2024/05/28 17:28
私が書道を始めたのは、小学校の2年生の頃だった。母が何気なく「書道教室に通ってみない?」と言ったのがきっかけだ。最初は興味もなく、ただの習い事の一つとして受け止めていた。しかし、その扉を開いた瞬間から、私の世界は少しずつ広がり始めた。
教室は古い日本家屋の一室で、畳の匂いが漂い、静寂の中に時折聞こえる筆の音が心地よかった。先生は白髪の上品な女性で、いつも穏やかな笑顔を浮かべていた。彼女の手元にある墨汁と筆の動きに目を奪われた私は、自然とその美しい世界に引き込まれていった。
初めての授業で、先生は「初心」という字を書いて見せてくれた。その力強くも繊細な筆遣いに驚いた私は、自分も同じように書いてみたいと思った。しかし、実際に筆を握ってみると、思うように動かず、墨の量や力加減もわからず、紙はすぐに黒く染まってしまった。

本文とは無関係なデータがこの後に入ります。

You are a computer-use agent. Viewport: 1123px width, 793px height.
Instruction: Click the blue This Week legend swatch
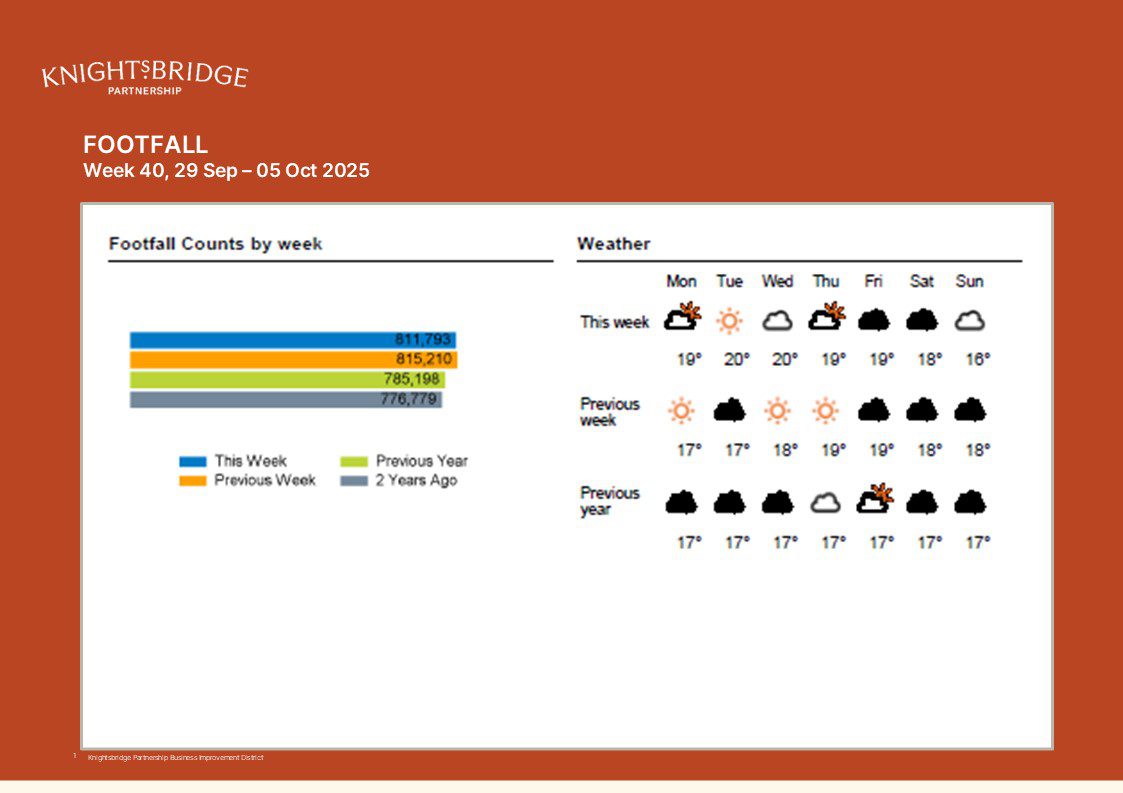[193, 462]
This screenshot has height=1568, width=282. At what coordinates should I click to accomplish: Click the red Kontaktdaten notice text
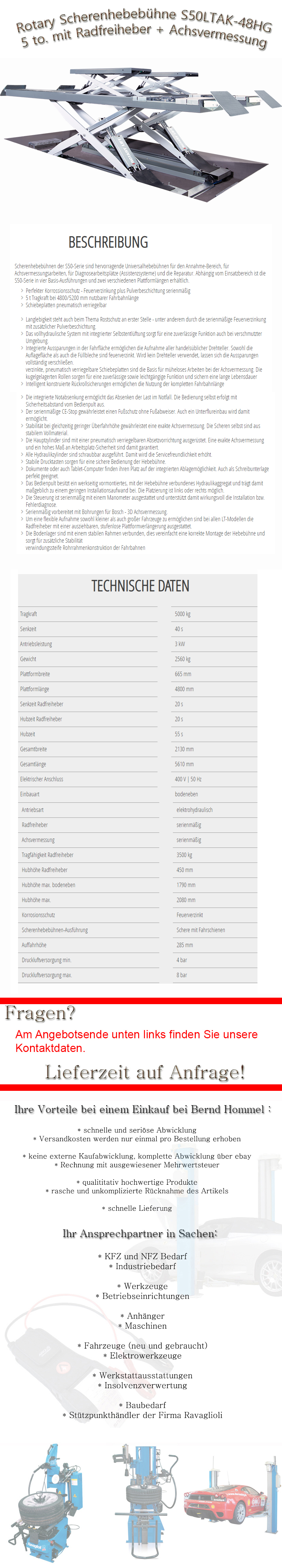coord(136,1041)
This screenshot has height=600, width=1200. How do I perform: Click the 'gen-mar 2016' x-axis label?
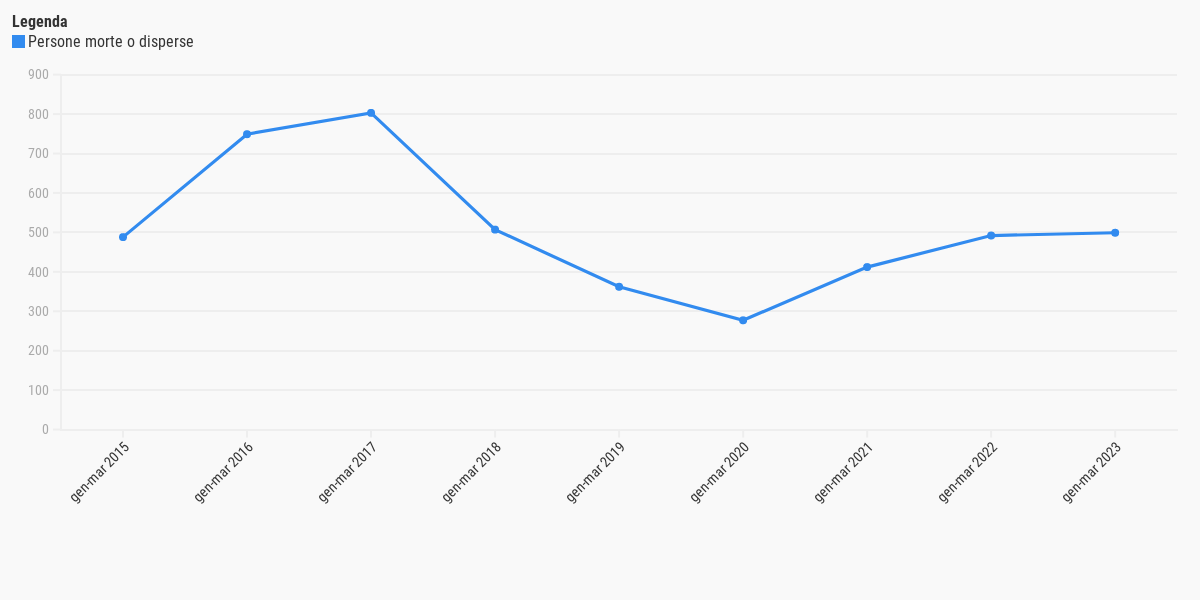225,471

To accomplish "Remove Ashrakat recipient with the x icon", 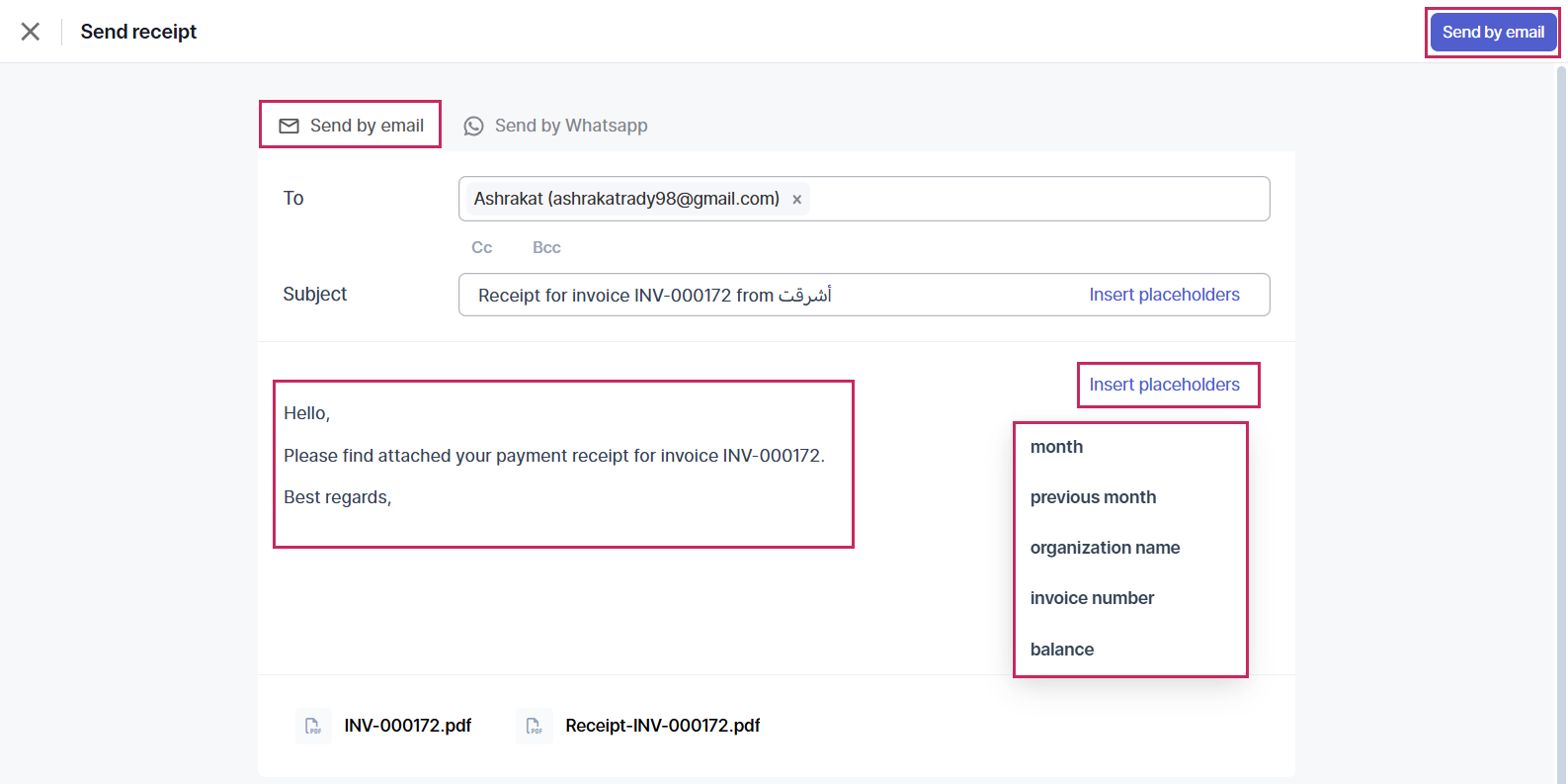I will click(x=797, y=200).
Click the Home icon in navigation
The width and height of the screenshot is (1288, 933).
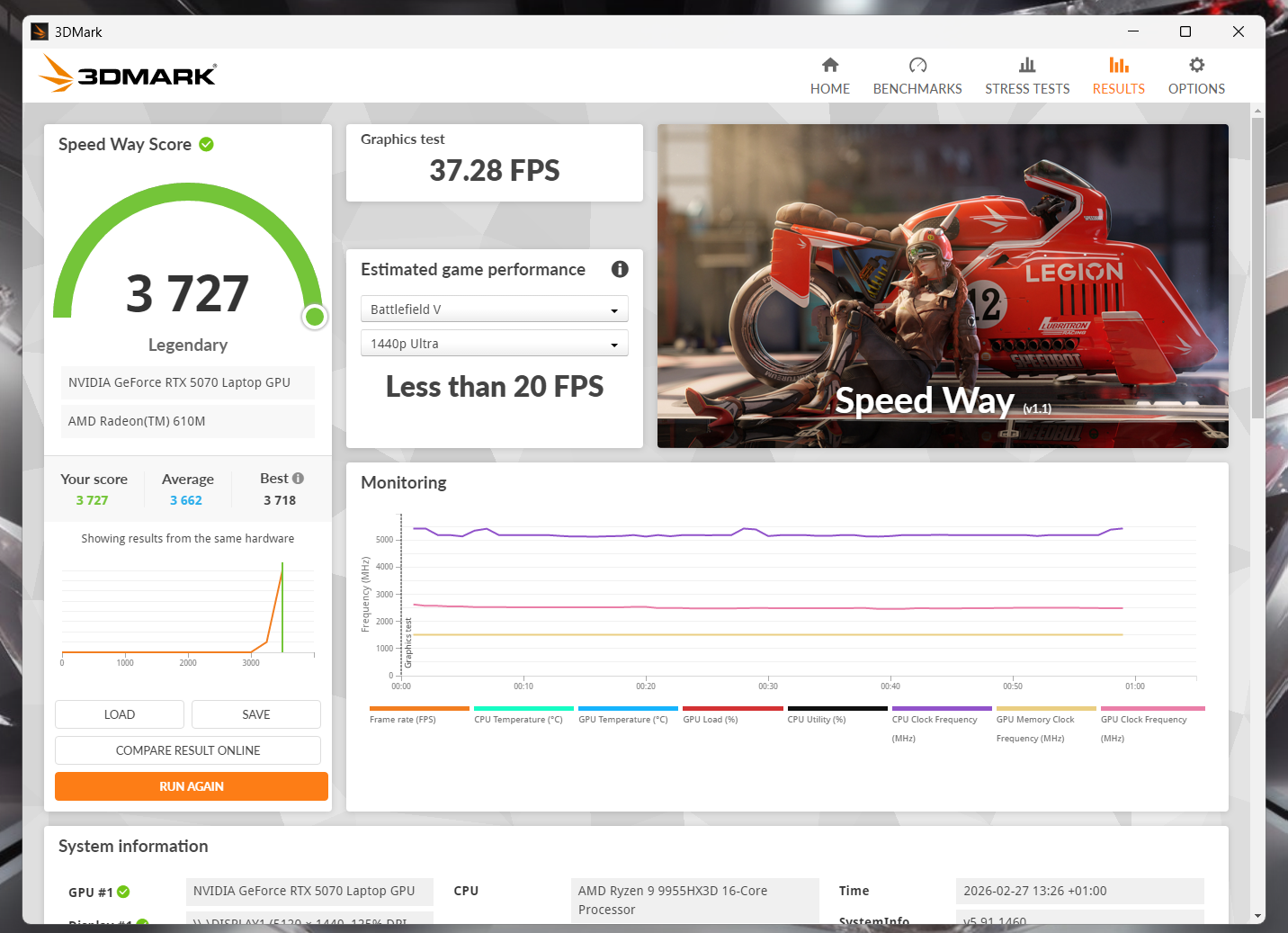click(829, 65)
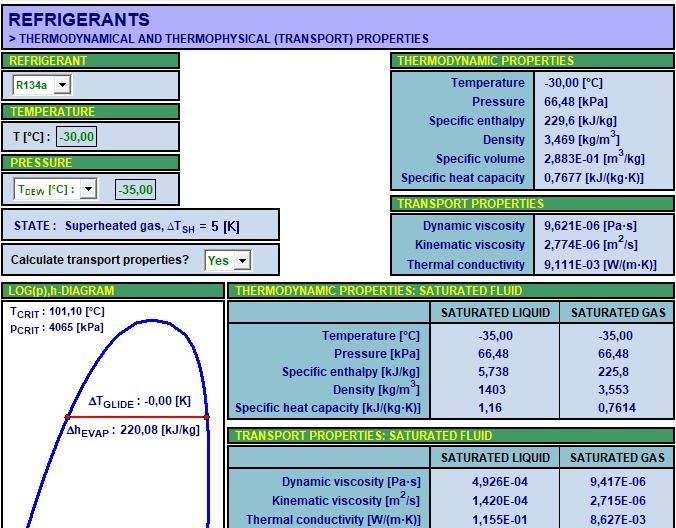Select the dew temperature field showing -35,00

coord(134,189)
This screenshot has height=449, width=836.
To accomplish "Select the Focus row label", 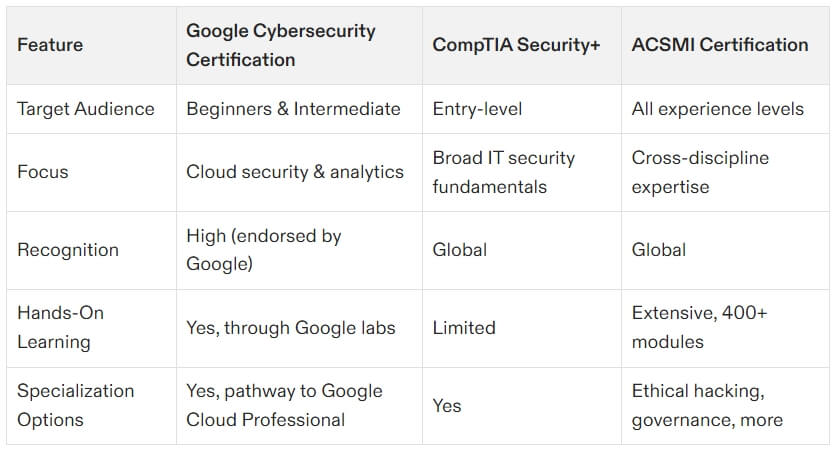I will [43, 172].
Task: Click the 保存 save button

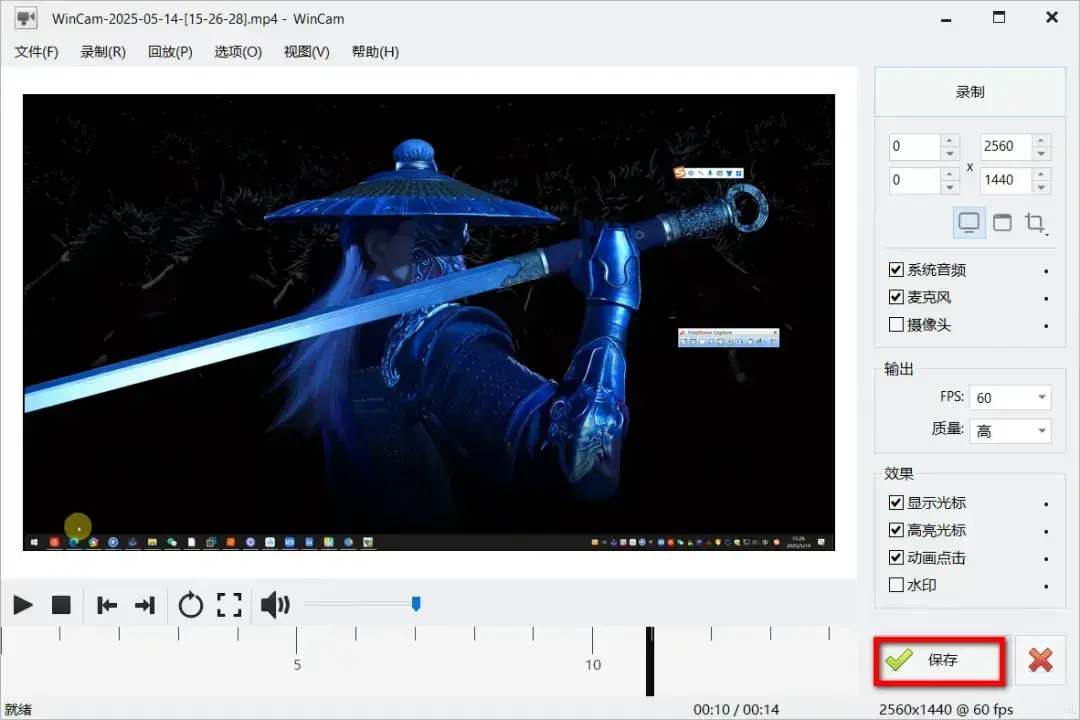Action: (x=939, y=660)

「大丈夫、最初は誰でもそうなのよ」と先生は優しく微笑んで言った。その言葉に少し安心し、私は毎週欠かさず教室に通うようになった。
時間が経つにつれ、私は少しずつ上達していった。筆の扱い方、墨の濃淡、紙への圧力の加減など、細かい技術を習得していく中で、書道の奥深さを知るようになった。そして、何よりも心に響いたのは、書道が心を落ち着ける時間をもたらしてくれることだった。
ある日のこと、先生が「今日は特別な課題を用意したの」と言って、私に一枚の紙を差し出した。そこには「夢」という字が書かれていた。「この字を書いてみて」と先生は言った。私は一瞬戸惑ったが、心を落ち着け、ゆっくりと筆を動かし始めた。
書き終わると、先生は静かに私の作品を見つめ、「素晴らしいわ。あなたの心の中にある夢が、この字に表れているわね」と言った。その言葉を聞いて、私は自分が書道を通じて何か大切なものを見つけたような気がした。
その後も書道は私の生活の一部となり、成長するにつれて、その魅力にますます惹かれていった。高校生になった時、書道部に入部し、大会にも参加するようになった。そこでの経験は、私にとってかけがえのない宝物となった。
大人になった今でも、書道は私の心を支えてくれる大切な存在だ。忙しい日常の中で、ふと筆を握ると、あの頃の静かな時間が蘇り、心が落ち着く。書道を通じて得たもの、それは技術だけではなく、心の平和と自分自身を見つめ直す力だったのだと、今になって強く感じている。
私の子供の頃の書道の経験は、まるで一つの物語のように心に刻まれている。そして、その物語はこれからも続いていくのだろう。